The usage object in the response includes prompt_tokens_details.cached_tokens showing how many tokens were served from cache:

// In the response usage object:
{
  "usage": {
    "prompt_tokens": 1500,
    "completion_tokens": 200,
    "total_tokens": 1700,
    "prompt_tokens_details": {
      "cached_tokens": 1200
    }
  }
}

Note: Caching is automatic. When you send requests with the same prompt prefix, subsequent requests may benefit from cached tokens at the lower rate.

Request Cancellation

You can abort a running request at any time by closing the HTTP connection. The server detects the disconnection and immediately stops generation on the backend, freeing GPU resources.

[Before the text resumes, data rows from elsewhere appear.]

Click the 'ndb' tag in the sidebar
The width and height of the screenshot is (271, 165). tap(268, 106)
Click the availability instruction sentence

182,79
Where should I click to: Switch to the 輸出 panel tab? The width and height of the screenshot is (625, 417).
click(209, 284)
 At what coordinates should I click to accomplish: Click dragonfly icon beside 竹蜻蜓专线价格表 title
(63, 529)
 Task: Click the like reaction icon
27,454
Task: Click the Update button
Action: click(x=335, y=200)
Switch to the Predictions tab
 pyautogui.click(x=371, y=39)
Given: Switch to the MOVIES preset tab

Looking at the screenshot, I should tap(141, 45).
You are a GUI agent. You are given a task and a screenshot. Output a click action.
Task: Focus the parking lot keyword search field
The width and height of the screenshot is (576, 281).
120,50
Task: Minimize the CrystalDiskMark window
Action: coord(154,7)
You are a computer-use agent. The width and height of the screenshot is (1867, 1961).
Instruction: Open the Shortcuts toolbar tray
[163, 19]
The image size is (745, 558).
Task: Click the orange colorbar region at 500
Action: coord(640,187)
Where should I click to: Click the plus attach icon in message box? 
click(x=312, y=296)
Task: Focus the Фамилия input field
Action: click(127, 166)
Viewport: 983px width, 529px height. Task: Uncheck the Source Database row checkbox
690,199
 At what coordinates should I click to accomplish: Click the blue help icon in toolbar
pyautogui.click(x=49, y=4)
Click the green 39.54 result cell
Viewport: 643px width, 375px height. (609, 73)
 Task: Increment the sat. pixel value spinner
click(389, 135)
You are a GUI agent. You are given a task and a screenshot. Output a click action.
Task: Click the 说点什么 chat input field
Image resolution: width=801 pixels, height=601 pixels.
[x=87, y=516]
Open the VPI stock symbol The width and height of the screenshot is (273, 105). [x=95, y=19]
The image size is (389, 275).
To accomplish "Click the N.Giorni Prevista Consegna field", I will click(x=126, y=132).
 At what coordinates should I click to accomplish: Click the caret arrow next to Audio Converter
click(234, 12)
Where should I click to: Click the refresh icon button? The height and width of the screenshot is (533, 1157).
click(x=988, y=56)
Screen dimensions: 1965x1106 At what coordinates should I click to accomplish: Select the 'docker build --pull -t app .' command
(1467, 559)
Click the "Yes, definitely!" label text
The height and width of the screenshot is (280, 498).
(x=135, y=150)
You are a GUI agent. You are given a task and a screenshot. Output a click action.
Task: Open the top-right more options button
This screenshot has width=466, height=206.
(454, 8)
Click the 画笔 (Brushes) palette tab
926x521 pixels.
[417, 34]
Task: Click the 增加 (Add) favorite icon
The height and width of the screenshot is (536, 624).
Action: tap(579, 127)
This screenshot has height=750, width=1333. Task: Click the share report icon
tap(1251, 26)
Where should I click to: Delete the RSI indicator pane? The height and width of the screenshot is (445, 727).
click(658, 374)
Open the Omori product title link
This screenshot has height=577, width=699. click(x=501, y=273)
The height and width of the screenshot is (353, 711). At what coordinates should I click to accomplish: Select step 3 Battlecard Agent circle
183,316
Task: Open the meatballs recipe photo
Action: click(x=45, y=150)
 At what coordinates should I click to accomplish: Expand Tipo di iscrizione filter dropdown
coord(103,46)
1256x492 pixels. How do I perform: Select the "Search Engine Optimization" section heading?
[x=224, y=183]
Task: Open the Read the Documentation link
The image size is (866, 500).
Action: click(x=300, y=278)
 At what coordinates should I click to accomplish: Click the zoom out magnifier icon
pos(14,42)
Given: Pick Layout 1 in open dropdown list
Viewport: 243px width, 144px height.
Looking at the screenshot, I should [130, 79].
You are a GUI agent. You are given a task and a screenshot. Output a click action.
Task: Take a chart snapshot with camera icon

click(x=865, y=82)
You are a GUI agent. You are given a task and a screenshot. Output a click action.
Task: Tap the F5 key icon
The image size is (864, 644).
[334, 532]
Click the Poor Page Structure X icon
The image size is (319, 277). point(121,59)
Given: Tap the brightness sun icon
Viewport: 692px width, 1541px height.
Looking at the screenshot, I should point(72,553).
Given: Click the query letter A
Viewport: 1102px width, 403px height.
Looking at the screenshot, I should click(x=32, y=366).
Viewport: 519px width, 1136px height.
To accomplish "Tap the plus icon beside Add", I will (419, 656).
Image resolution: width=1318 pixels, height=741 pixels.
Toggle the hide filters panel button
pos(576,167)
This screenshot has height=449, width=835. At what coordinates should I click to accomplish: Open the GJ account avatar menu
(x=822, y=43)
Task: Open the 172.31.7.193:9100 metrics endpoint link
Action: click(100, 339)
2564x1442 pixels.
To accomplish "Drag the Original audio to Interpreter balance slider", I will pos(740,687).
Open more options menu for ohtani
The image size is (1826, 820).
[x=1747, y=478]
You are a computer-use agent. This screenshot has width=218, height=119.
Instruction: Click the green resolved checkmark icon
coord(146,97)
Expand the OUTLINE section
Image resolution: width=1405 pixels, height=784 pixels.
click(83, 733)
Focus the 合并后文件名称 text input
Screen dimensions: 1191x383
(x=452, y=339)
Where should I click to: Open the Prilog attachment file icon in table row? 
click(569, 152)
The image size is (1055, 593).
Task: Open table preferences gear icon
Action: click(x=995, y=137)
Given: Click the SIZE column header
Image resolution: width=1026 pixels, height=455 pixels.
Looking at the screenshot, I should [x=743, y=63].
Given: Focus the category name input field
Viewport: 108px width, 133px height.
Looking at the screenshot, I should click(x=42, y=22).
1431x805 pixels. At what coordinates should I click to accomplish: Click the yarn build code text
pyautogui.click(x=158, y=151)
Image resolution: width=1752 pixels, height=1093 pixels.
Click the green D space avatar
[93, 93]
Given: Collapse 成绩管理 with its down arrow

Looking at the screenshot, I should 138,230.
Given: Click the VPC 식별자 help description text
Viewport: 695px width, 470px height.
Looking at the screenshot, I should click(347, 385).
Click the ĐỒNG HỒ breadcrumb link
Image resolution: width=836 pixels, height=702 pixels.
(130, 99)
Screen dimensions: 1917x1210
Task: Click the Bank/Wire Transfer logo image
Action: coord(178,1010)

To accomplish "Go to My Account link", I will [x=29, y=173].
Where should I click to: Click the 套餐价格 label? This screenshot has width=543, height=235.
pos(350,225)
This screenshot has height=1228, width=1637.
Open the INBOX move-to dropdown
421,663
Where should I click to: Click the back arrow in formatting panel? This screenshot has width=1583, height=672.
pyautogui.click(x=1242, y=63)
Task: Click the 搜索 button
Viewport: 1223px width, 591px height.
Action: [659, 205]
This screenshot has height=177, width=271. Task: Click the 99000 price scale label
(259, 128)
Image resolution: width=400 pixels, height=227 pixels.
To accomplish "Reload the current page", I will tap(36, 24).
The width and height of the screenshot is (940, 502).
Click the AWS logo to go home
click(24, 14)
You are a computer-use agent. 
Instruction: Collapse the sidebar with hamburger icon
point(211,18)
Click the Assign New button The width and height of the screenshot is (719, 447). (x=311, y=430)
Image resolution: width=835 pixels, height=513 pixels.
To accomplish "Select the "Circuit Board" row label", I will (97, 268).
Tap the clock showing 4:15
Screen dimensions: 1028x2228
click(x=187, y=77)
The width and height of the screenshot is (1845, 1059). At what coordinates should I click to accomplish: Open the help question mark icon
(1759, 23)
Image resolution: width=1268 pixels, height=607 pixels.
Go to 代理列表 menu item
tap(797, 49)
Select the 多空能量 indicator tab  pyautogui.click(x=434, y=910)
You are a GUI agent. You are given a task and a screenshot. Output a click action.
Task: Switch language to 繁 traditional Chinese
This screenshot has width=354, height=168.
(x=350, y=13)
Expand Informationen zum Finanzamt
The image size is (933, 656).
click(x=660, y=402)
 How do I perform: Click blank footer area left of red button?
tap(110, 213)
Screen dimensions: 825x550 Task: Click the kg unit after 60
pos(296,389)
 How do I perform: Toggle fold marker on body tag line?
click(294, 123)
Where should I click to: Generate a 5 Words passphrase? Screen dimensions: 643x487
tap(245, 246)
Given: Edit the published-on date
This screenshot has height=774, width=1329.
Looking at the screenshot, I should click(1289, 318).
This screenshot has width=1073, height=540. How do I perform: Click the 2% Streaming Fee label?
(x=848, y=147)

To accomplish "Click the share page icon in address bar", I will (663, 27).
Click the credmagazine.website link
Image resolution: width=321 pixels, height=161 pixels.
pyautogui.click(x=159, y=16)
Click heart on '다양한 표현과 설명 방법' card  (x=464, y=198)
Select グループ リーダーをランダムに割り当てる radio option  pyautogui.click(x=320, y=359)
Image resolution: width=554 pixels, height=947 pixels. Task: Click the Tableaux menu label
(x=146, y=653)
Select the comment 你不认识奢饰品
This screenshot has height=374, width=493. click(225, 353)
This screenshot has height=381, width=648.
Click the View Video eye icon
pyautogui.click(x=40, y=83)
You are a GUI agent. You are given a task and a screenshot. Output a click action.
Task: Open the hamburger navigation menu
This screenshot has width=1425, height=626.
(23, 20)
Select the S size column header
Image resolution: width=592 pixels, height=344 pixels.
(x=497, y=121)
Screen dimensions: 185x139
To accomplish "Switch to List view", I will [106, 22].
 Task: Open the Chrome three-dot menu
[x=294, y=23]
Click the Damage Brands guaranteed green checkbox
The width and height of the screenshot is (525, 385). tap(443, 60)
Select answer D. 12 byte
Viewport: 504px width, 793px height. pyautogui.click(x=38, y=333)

You are only billed for tokens actually generated before the cancellation.

Error Handling

The API returns standard HTTP error codes:

Code	Description
`400`	Bad Request - Invalid parameters
`401`	Unauthorized - Invalid or missing API key
`429`	Too Many Requests - Rate limit exceeded or server busy
`500`	Internal Server Error
`503`	Service Unavailable - Backend is down

Rate Limits

Rate limits are applied based on server capacity. When the server is at high load, requests may receive a 429 response with a Retry-After header.

Adaptive Throttling: Our system uses adaptive throttling based on current load. During peak times, implement exponential backoff in your client.